By DANIEL SNEIDER
KNIGHT RIDDER NEWSPAPERS
The hearings this week for Condoleezza Rice's nomination as secretary of state will be largely political theater. The Democrats plan to politely hound the president's national security adviser for her role in the Iraq war.
But it would be more useful to probe what role Rice intends to play in shaping the foreign policy during Bush's second term.
Colin Powell's State Department was headquarters for the loyal opposition in the Washington policy wars, fighting repeated battles with Donald Rumsfeld's Pentagon and Vice President Dick Cheney over issues ranging from Iraq to the handling of North Korea and Iran.
Will Rice offer a distinct voice on foreign policy at State? Or will the former Stanford provost transplant to the State Department her function as the person who turns the president's gut instincts into well-crafted national security doctrine?
Rice's proposed top aides suggest she will run her own show with a strong hand. But they also send the message that loyalty to the president comes first and that the policy battles of the first term are essentially over.
"There is no more debate about foreign policy," says Ivo Daalder of the Brookings Institution, a former Clinton national security adviser and the author of a book on Bush foreign policy. "Everybody's on the same line."
What may be different, however, is a greater emphasis on diplomacy, particularly on fence-mending with America's allies.

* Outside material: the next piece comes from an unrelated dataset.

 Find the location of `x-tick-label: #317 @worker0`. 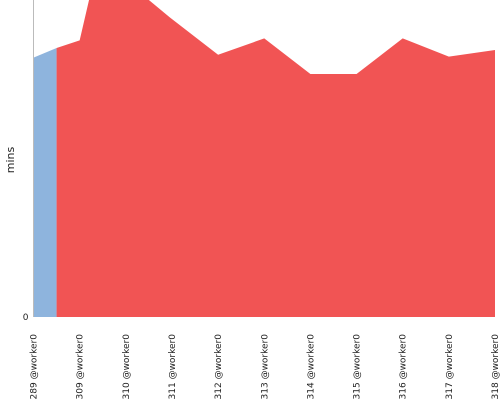

x-tick-label: #317 @worker0 is located at coordinates (450, 367).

The president's trip to Europe next month is a step down that road. Expect Rice to spend a lot of time on an airplane in the months that follow.
Rice's close circle at State will be professionals, many of whom served with her in the administration of Bush senior, with experience in Europe. The men she picked as her No. 2 and No. 3 deputies -- Robert Zoellick, the current trade negotiator, and Nicholas Burns, the ambassador to NATO -- are tough-minded, unhesitant to use U.S. power but pragmatic. And they are loyal to the president.

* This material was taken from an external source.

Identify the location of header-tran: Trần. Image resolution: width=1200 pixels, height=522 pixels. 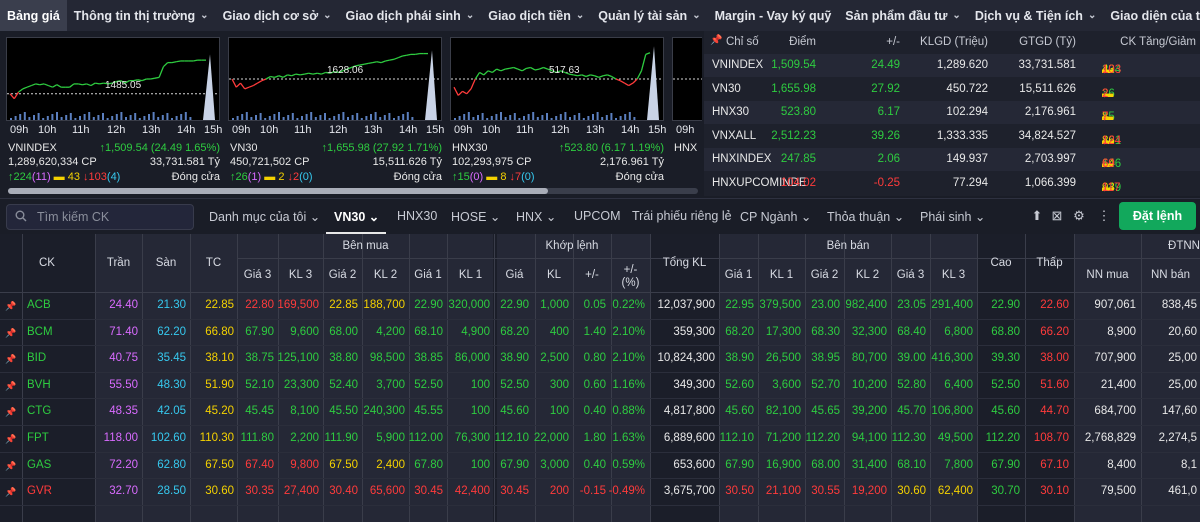
(118, 263).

The only partial exception is Robert Joseph, who is expected to become undersecretary of state for arms control and international security, replacing prominent neo-con stalwart John Bolton. Bolton notoriously interfered in Powell's efforts to pursue a diplomatic solution to the North Korean nuclear program.
Joseph, who served as Rice's deputy at the National Security Council, is described by one administration insider as an "ideologue's ideologue." Unlike Bolton, "he doesn't like to do it in speeches -- he does it quietly."
The handling of North Korea will be an interesting early test of Rice's tenure at state. The Pyongyang regime signaled Friday its readiness to return to the six-party talks held under Chinese auspices. The administration now needs to get on the same page with allies South Korea and Japan, as well as with China, all of whom have been critical of the administration's inflexibility.
A possible sign of where Rice is headed is in naming the current U.S. ambassador to Korea, Chris Hill, as assistant secretary of state for East Asia, according to the influential Nelson Report. Sources inside State confirm the report.
Hill is a career diplomat, a specialist on Eastern Europe. As ambassador to Poland, he impressed the president by getting the Poles on board as one of the biggest contributors to the Iraq war effort. He is described as smart and outspoken.
In a short time, Hill won over many South Koreans, who are wary of American intentions these days. Typical was a quiet visit he paid to a memorial for Koreans killed in a brutal 1980 suppression of pro-democracy protests against the military regime, an event many Koreans believe was backed by the United States. "I am here with great respect -- and great sorrow -- for the memory of those brave victims," Hill wrote in a visitors' book there.
Privately, according to several sources, Hill supports the need for a direct dialogue with North Korea, something the White House has opposed. He pushed that view in a long session with Rice, one source reports.
A change of tone, particularly when it comes to dealing with allies, will be welcome. But there are real policy differences as well.
By moving from the White House over to Foggy Bottom, Rice now has wings that she didn't have before. The question is, will she use them -- and if so, how?
X Daniel Sneider is foreign affairs columnist for the San Jose Mercury News. Distributed by Knight Ridder/Tribune Information Services.